Minister of the Government of Colombia

The Minister of Foreign Affairs (Ministro de Relaciones Exteriores), informally known as Chancellor (Canciller), is a member of the executive branch of the national government of Colombia and head of the Ministry of Foreign Affairs of Colombia. The incumbent is one of the highest-ranking members of the president's cabinet and ranks fifth in Colombian line of presidential succession among cabinet ministers.

Created in 1821 with Pedro Gual Escandón as its first office holder, the Minister of Foreign Affairs represents Colombia to foreign countries and is therefore considered analogous to a Chancellor in other countries. The Minister of Foreign Affairs is appointed by the President of Colombia and serves at his discretion, defending the respective interests of the presidential administration. The Minister of Foreign Affairs, along with the Minister of the Interior, the Minister of Finance, the Minister of Justice and the Minister of Defense, are generally considered the five most important cabinet members due to the importance of their respective ministries.

==Duties and responsibilities==
The stated duties of the Minister of Foreign Affairs are to oversee Colombia's foreign service and immigration policy and to manage the Ministry of Foreign Affairs.

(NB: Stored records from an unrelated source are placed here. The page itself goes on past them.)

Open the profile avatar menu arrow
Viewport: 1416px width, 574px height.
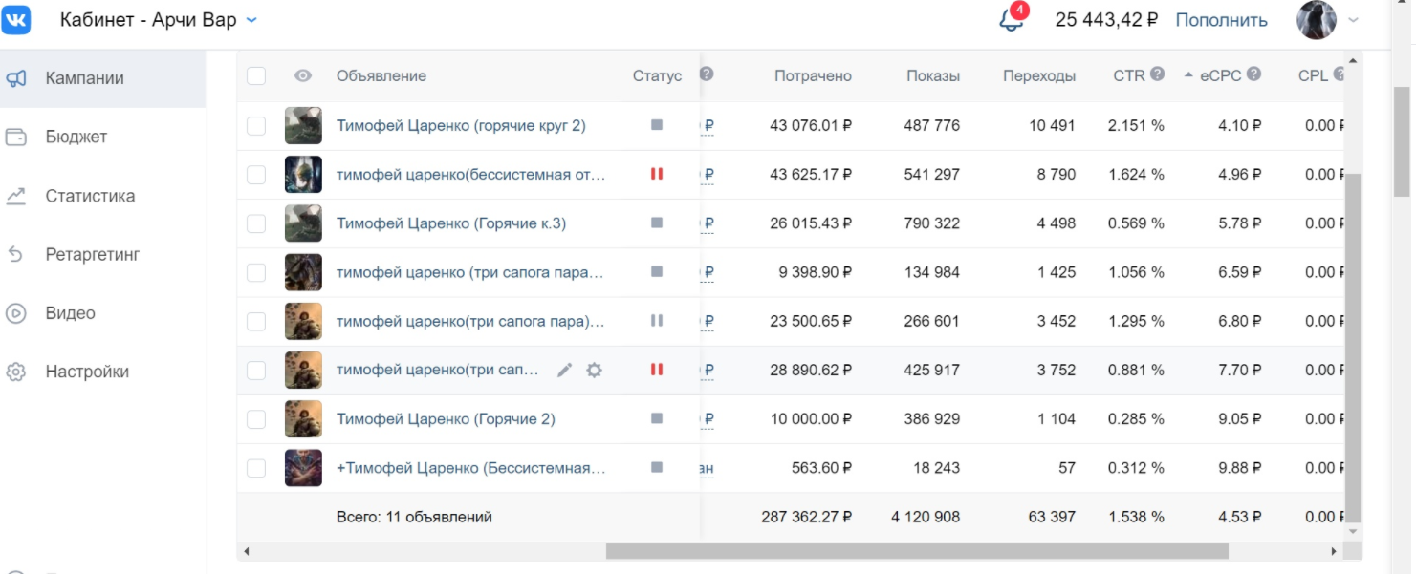pyautogui.click(x=1352, y=20)
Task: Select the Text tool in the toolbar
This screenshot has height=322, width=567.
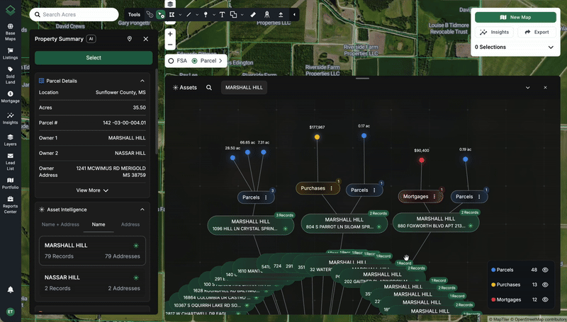Action: (x=223, y=14)
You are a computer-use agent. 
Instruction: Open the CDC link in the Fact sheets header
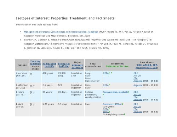(139, 65)
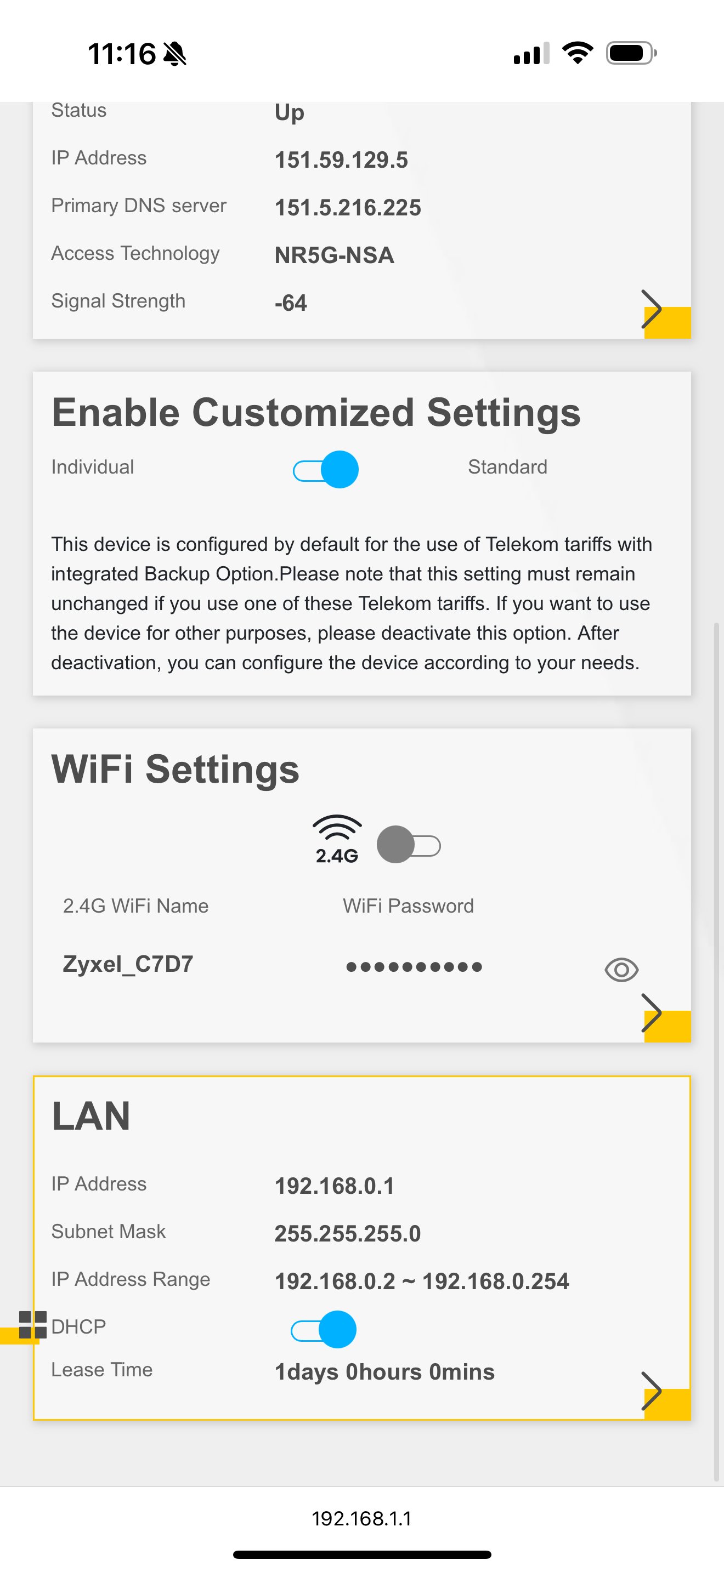
Task: Tap the battery indicator icon
Action: 631,53
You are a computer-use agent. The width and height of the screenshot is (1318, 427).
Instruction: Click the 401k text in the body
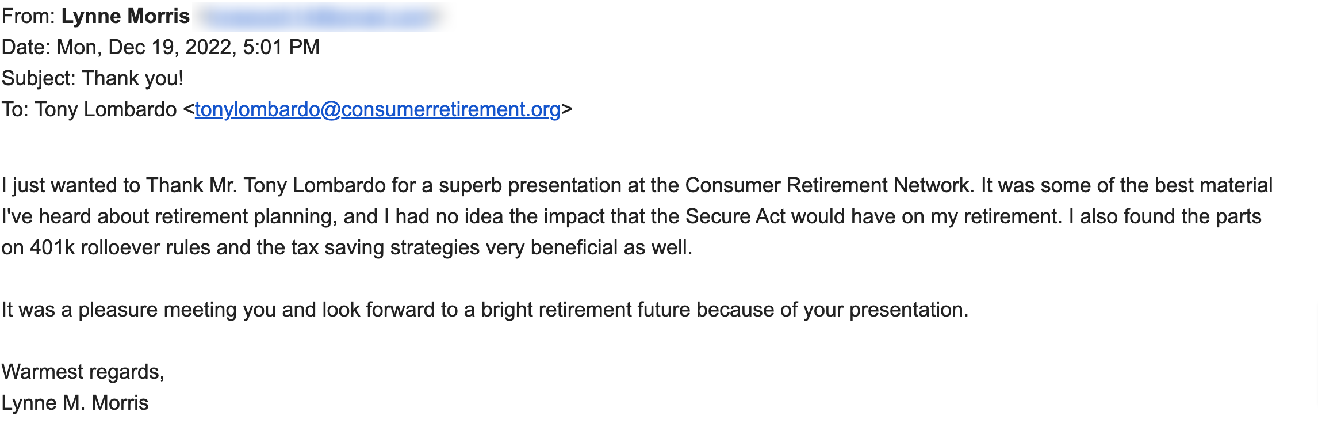tap(52, 247)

The minister must also advise the president on Colombian foreign affairs, such as the appointment of diplomats and ambassadors, informing the president about the removal and revocation of these people. The minister of foreign affairs can conduct negotiations, interpret and rescind treaties related to foreign policy. The minister can also participate in international conferences, organizations and agencies as a representative of Colombia. The minister communicates matters related to Colombia's foreign policy to Congress and citizens. The ministry also provides services to Colombian citizens living or traveling abroad, such as providing credentials in the form of passports. By doing this, the minister also ensures the protection of citizens, their property and interests in foreign countries.

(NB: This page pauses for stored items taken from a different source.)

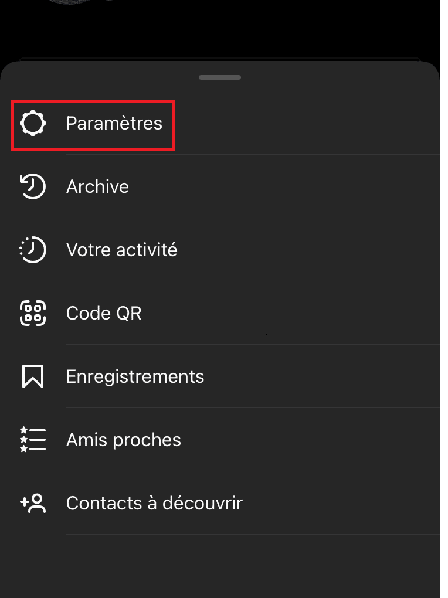Tap the Code QR scanner icon
Image resolution: width=448 pixels, height=598 pixels.
(x=33, y=313)
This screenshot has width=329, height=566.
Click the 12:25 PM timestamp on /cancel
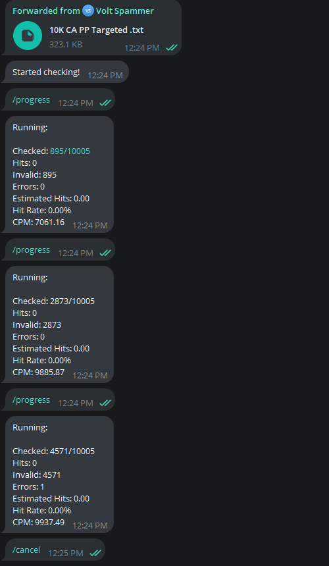click(66, 553)
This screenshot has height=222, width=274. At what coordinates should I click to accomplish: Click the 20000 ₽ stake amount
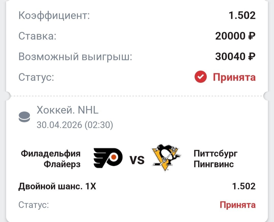coord(235,36)
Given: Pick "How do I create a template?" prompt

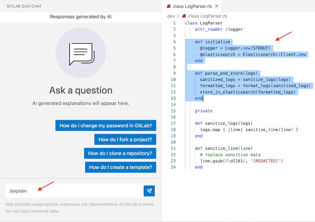Looking at the screenshot, I should [x=120, y=167].
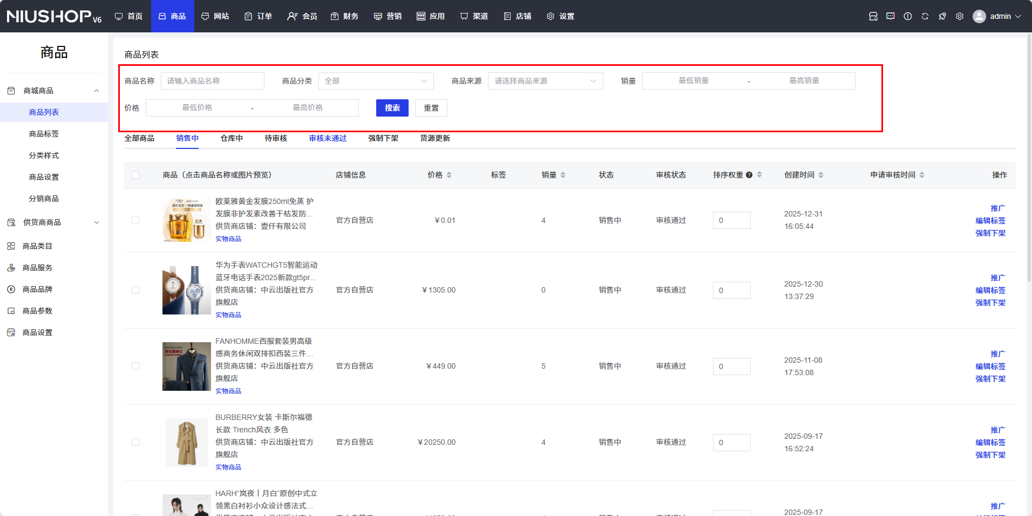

Foreign ministers also have internal responsibilities. Most of the historic internal functions of the Ministry of Foreign Affairs were gradually transferred to other agencies in the late 20th century as part of various administrative reforms and restructuring. Those that remain include the performance of protocol functions for the Casa de Nariño and the writing of certain proclamations. The minister also negotiates with individual states on the extradition of fugitives to foreign countries. According to national law, the powers that he can exercise and that the president grants him are not codified. Consequently, several foreign ministers have served as acting presidents during the president's absence.

As the highest-ranking member of the cabinet, the Minister of Foreign Affairs is the fourth highest-ranking official in the executive branch of the national government of Colombia, after the president, the vice president and the minister of the interior, and is third in line to succeed the presidency, after the vice president. and the
minister of the interior, only being applied in the case that the minister belongs to the same party or political movement of the original president.

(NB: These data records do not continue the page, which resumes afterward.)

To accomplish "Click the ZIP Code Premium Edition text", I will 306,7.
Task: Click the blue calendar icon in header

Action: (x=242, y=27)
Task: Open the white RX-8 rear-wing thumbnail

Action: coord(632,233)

Ten former foreign ministers – Concha, Suárez, Holguín, Olaya Herrera, Santos Montejo, Gómez, Urdaneta, Lleras Camargo, Valencia, López Michelsen and Turbay Ayala – have gone on to be elected president. Others, including Noemí Sanín, Carlos Holmes Trujillo and Marta Lucía Ramírez have also campaigned as presidential candidates, before or since . after his tenure as Foreign Minister, but were ultimately unsuccessful. Therefore, the position of Foreign Minister has been considered a consolation prize for unsuccessful presidential candidates.